Passive voice is when the subject does not perform an action. It is often confused with the active voice, where the subject actually does something.
(Example Active): The professor wrote a novel.
The subject (professor) performs an action (wrote) which produces the object (novel). In the passive voice, the order of the sentence is reversed so that the sentence merely describes.
(Example Passive): The novel was written by the professor.
Recognizing the Passive Voice
Recognize a passive construction by some form of the “be”(be, am, is, are, was, were, being,been) verb that proceeds a past participle (written), followed by a prepositional phrase (by the professor).
Avoiding the Passive Voice
- A problem with forms of be is they, as Diana Hacker states in her book A Writer's Reference, "lack vigor because they convey no action" (Hacker 128).
- Another problem with passive voice is it is often wordy and less concise than active voice.
- Wordiness, can cause a reader to become confused and/or lose interest in the material (OWL).
Using the Passive Voice
- Passive voice can be used in technical or scientific writing.
- Passive voice can be used when what is doing the action is unknown or already well defined.
- Passive voice can be used when what is recieveing the action (or the product of the action) is more important than what is doing the action.
(Example Active): Scientists discovered a cure for cancer.
(Example Passive): The cure for cancer was discovered by scientists.
In these two examples, it is the product of the action that is needing to be emphasized, which makes passive voice a better choice for the sentence.
- Constantly using active voice can cause a paper to sound choppy.
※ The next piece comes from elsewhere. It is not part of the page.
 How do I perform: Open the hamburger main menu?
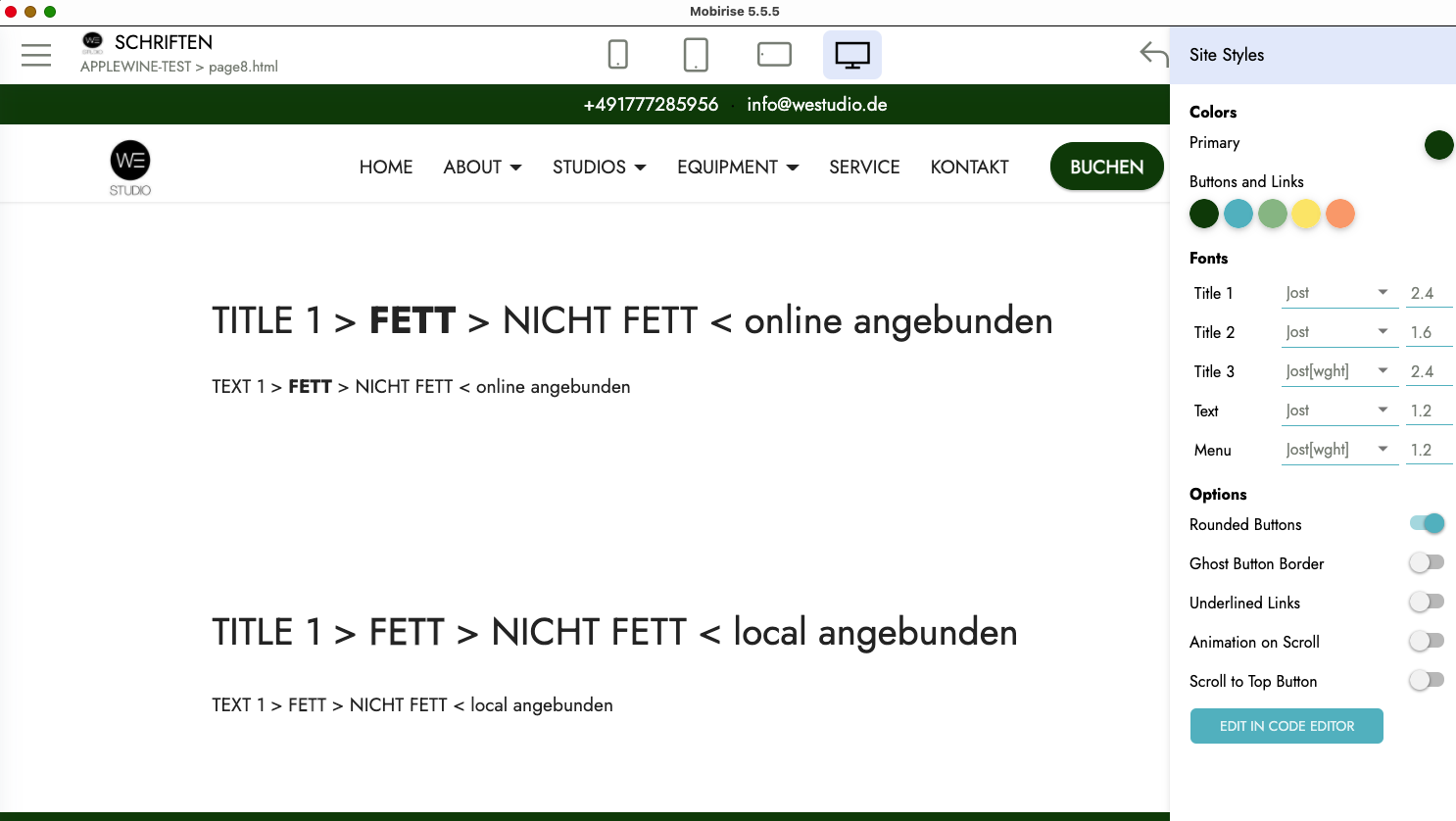click(36, 55)
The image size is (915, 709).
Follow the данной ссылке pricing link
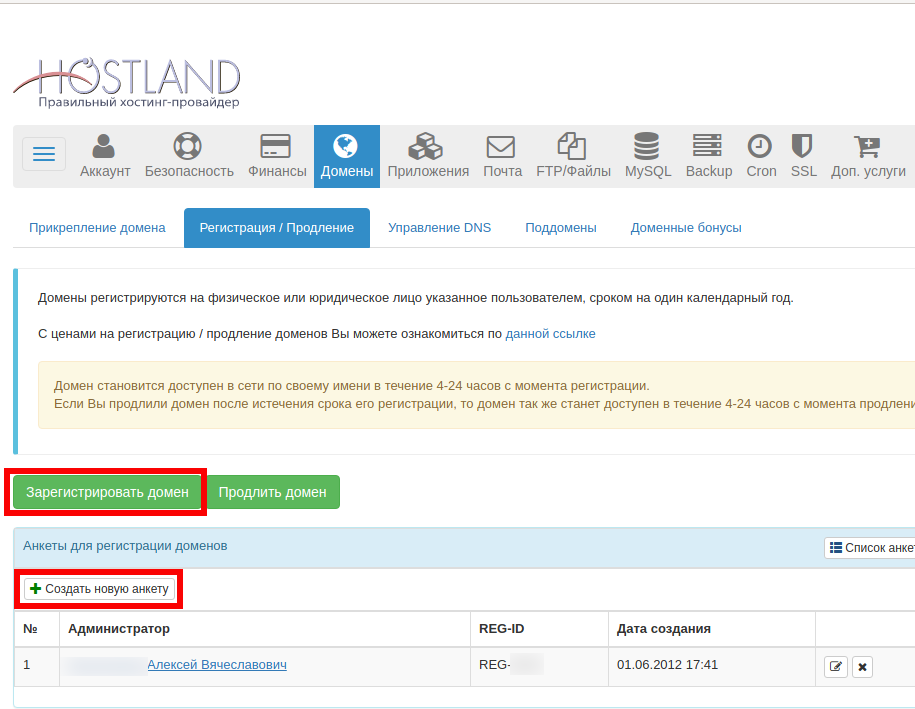tap(550, 334)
Passive voice can be used as a transition between active voice sentences to make the sentence flow better (Active).
(Note: Be selective about when and how passive voice is used)
Progressive tense is another type of passive construction. It occurs when you use a be verb with an the -ing form of the verb to show that action continues and is not fixed to a certain point in time.
- She is talking with Henry.
- They were eating pizza.
- She has been reading the latest Harry Potter novel.
The progressive tense is often used without thinking, but should only be used sparingly. More often than not the real verb should be used, eliminating the need for the be verb (passive) at all:
- She talks with Henry daily.
- They ate pizza last night.
- She reads the latest Harry Potter novel every night before bed.
Notice that when you eliminate the progressive tense, you must supply a specific time for the sentence to make sense.
(Note:Like the passive voice, use the progressive tense sparingly and strategically for specific rhetorical effect. Try to eliminate all unnecessary uses of the be verb.)
- "Active vs. Passive Sentences." 2002. Academic center and the University of Houston Victoria. 22 Feb 2005 <Active vs.Passive Sentences>.
- Hacker, Diana. A Writer's Reference. Boston: Bedford/St.Martin's, 2003.
- OWL.2000. Purdue University. 22 FEB 2005 <OWL>.